I gotta tell you, I think this strategy is brilliant.
I can tell you from experience that it sets up some really interesting compositions and — since some of the space that it uses comes out of the gutter — it’s a good way to get more words in.
I can also tell you from experience that the key to doing this well is keeping the tail away from the gutter. If you get it too close, it looks awkward.
Burst balloon: If you’re doing this digitally, doing a starburst is pretty simple, but hand-drawing a starburst can get a little tricky.
Here’s what I do. I start by pencilling a standard word balloon and then I draw a larger ellipse around the body of the balloon.
Then I draw a zig-zag line between the two guides.
If I keep the angles roughly consistent, I can make it all the way around without it looking ugly.
Compound balloon (1): You can divide the word balloon of a single speaker in the same panel.

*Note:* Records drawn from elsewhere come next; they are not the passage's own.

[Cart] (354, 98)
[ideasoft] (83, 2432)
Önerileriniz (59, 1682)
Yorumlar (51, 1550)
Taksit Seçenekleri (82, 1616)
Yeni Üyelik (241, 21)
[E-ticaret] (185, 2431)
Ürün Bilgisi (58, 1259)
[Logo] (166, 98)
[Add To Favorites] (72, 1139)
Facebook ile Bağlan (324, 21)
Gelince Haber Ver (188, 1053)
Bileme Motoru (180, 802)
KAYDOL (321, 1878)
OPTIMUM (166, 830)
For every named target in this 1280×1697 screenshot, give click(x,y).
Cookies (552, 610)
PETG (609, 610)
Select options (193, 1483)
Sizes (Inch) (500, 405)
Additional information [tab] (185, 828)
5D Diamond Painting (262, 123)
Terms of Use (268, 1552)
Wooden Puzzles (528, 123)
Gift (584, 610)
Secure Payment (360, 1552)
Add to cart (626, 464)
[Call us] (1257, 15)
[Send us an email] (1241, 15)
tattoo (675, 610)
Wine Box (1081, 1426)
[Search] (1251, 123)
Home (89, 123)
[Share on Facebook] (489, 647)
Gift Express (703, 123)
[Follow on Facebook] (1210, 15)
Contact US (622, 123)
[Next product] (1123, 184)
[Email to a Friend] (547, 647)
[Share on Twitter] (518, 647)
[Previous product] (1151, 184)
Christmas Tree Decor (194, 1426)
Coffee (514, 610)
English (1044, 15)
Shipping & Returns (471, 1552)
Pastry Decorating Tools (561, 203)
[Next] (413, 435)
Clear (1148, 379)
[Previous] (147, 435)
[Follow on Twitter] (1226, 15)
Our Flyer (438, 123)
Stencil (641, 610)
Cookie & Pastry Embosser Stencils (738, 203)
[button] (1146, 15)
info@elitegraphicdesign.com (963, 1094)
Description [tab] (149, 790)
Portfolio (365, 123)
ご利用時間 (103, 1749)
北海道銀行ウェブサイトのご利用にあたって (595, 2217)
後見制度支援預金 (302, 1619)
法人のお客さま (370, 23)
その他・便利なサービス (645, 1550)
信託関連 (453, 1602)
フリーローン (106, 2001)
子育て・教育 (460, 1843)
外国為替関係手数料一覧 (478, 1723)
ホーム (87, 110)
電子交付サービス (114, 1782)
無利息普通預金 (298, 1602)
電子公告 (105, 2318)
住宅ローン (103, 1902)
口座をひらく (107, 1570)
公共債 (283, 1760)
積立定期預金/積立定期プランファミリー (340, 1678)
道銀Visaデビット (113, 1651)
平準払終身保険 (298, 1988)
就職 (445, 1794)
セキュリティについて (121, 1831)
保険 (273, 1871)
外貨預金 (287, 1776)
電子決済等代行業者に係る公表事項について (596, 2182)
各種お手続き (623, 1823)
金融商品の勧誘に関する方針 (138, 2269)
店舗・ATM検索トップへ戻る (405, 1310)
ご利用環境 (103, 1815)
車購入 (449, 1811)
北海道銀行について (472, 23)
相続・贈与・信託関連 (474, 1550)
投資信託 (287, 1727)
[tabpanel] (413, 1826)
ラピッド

This is useful if the speaker is interrupted by another speaker or if the speaker is delivering two separate thoughts in the same panel. Or, heck, it’s even a darned useful way to indicate a pause.
I prefer the connector tail to be a natural extension of the balloon tail.
Compound balloon (2): Of course, there’s nothing that says that you need a connector tail between the two parts of a compound balloon.
You might choose to mash both balloons together. But, again, in choosing where to intersect the two balloons, I try to position them so they meet in the zone indicated by the tail.